We often associate inborn errors of metabolism with paediatrics: neonates in NICUs, metabolic crises, urgent interventions. But what happens when these genetic disorders masquerade as psychiatric illness, unexplained strokes, or progressive dementia in adults?

A 2007 paper in Revue Neurologique (Paris) presents a sobering reminder: cystathionine β-synthase (CBS) and methylenetetrahydrofolate reductase (MTHFR) deficiencies can present well into adulthood—sometimes catastrophically—but remain treatable if recognised in time. The real tragedy isn’t the genetics. It’s the diagnostic delay.

Let’s explore what happens when two key enzymes in homocysteine metabolism malfunction—and how your patient’s depression or stroke may have been preventable with methyl donors and betaine.

The Fork in the Pathway

Homocysteine sits at the junction of two essential routes:

  • Transsulfuration: Homocysteine → cystathionine → cysteine (CBS-dependent; B6 required)
  • Remethylation: Homocysteine → methionine → SAMe (MTHFR-dependent; folate, B12, betaine involved)

Disruption in either pathway leads to hyperhomocysteinemia, a toxic buildup with vascular, neurological, and psychiatric consequences.

CBS deficiency blocks the escape route through transsulfuration. MTHFR deficiency jams the recycling loop back to methionine. Both leave homocysteine stranded—and dangerous.

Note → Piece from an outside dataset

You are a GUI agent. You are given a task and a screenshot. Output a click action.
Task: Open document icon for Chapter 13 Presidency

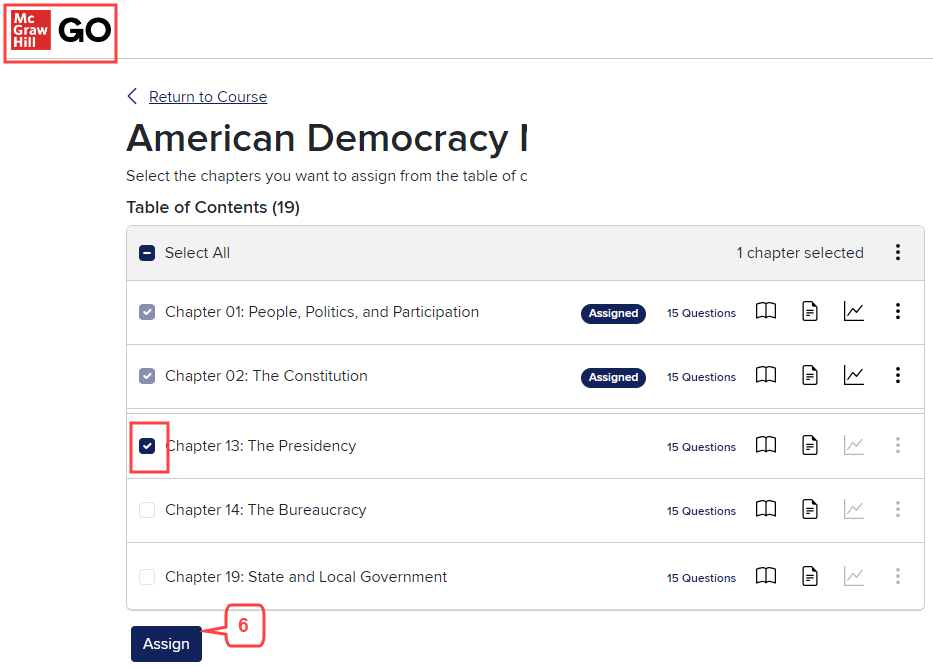pyautogui.click(x=810, y=445)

Image Source: https://doi.org/10.1155/2018/3205125

The Vascular and Neurological Fallout

CBS deficiency (classic homocystinuria) is notorious in the paediatric setting. But many patients aren’t diagnosed until adulthood, presenting instead with:

  • Lens dislocation
  • Osteoporosis
  • Marfanoid habitus
  • Thrombosis (arterial and venous)
  • Neurological deterioration or psychiatric symptoms

By contrast, adult-onset MTHFR deficiency may appear silently until:

  • Spinal cord degeneration
  • Progressive cognitive decline
  • Psychosis
  • Stroke
  • Coma

One case in the study involved a 56-year-old woman with years of misdiagnosed psychosis who eventually collapsed into coma. Her MRI showed white matter disease; her labs, homocysteine levels near 200 μmol/L. The cause? MTHFR deficiency. Within three months of betaine, B12, and folinic acid, she awoke—but remained paraplegic. A preventable outcome, had her homocysteine been tested earlier.

Lessons in Diagnosis

Here’s what makes this paper so clinically powerful: these disorders are not rare in function—they are rarely diagnosed.

A few critical flags:

  • Homocysteine >100 μmol/L → think inborn error.
  • Elevated homocysteine + elevated methionine → suspect CBS deficiency.
  • Elevated homocysteine + low methionine → suspect MTHFR deficiency.
  • Low folate in blood and CSF but normal methylmalonic acid? Think MTHFR.

Why does this matter? Because the treatment is relatively straightforward:

  • CBS deficiency: Vitamin B6 (if responsive), folate, betaine, methionine-restricted diet.
  • MTHFR deficiency: Betaine + B12 + folinic acid. Sometimes riboflavin.

Early treatment = prevention of irreversible neurological damage.

The Biochemistry of Symptoms

The effects of disrupted methylation and sulfur pathways go far beyond homocysteine levels.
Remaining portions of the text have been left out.